Problem to solve -
Rewrite the material below from the line containing "Open Performance details arrow icon" down to the line containing "Looking at the screenshot, I should 1202,567.", swapping "keyword" for "search term" and leaving everything else as it is. Leave the pictures out.

[START Materials provided]

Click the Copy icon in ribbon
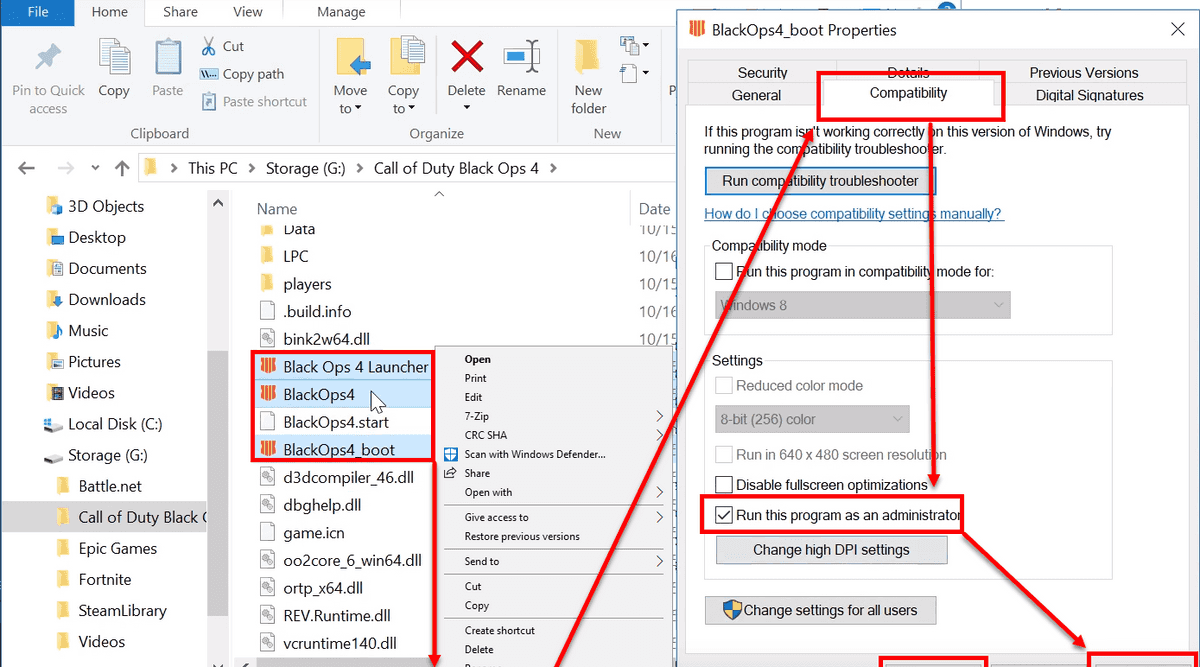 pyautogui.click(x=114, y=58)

[END Materials provided]
[START Materials provided]

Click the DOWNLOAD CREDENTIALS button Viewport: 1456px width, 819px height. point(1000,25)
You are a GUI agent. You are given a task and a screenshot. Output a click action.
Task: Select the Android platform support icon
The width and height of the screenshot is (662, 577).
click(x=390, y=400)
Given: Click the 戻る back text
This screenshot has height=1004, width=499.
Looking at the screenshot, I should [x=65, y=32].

[END Materials provided]
[START Materials provided]

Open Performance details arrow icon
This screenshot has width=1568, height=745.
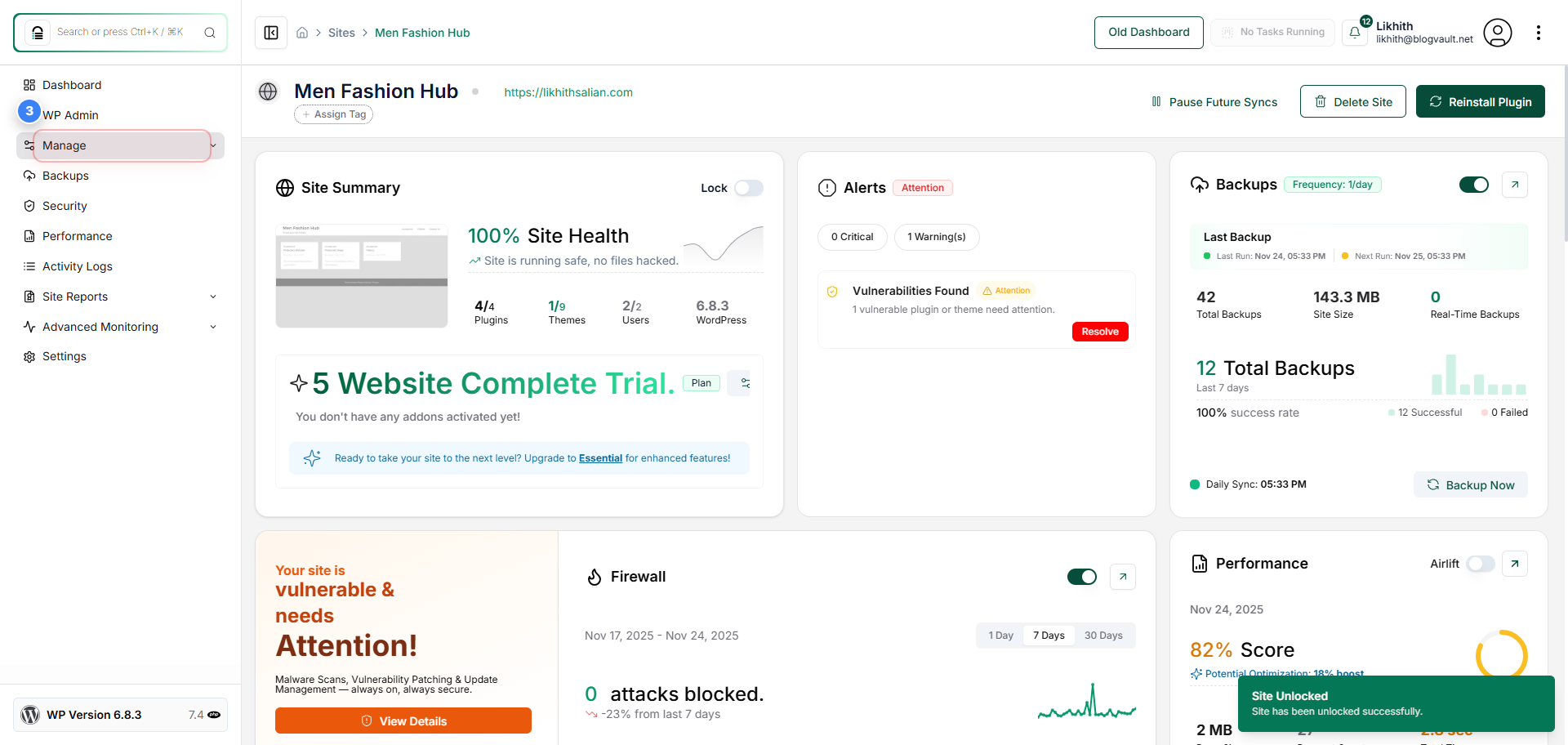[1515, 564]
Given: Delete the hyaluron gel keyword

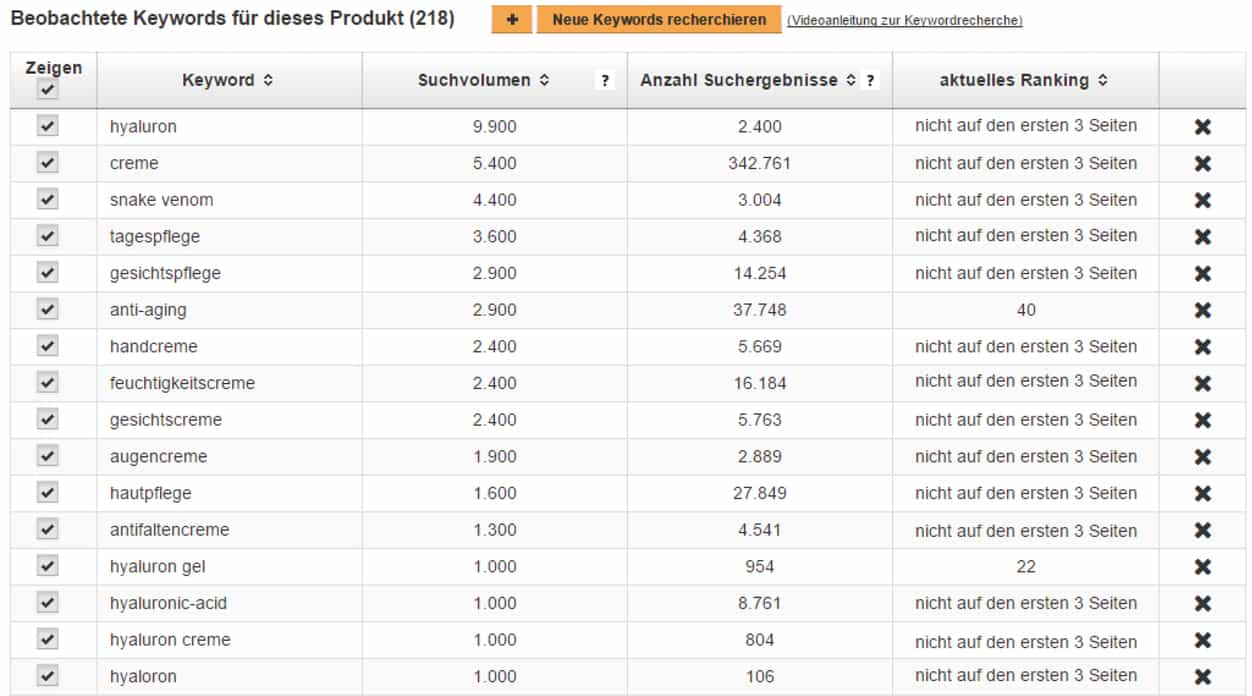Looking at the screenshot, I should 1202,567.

[END Materials provided]

Reply to the task -
Open Performance details arrow icon
This screenshot has width=1568, height=745.
[1515, 564]
Given: Delete the hyaluron gel search term

Looking at the screenshot, I should 1202,567.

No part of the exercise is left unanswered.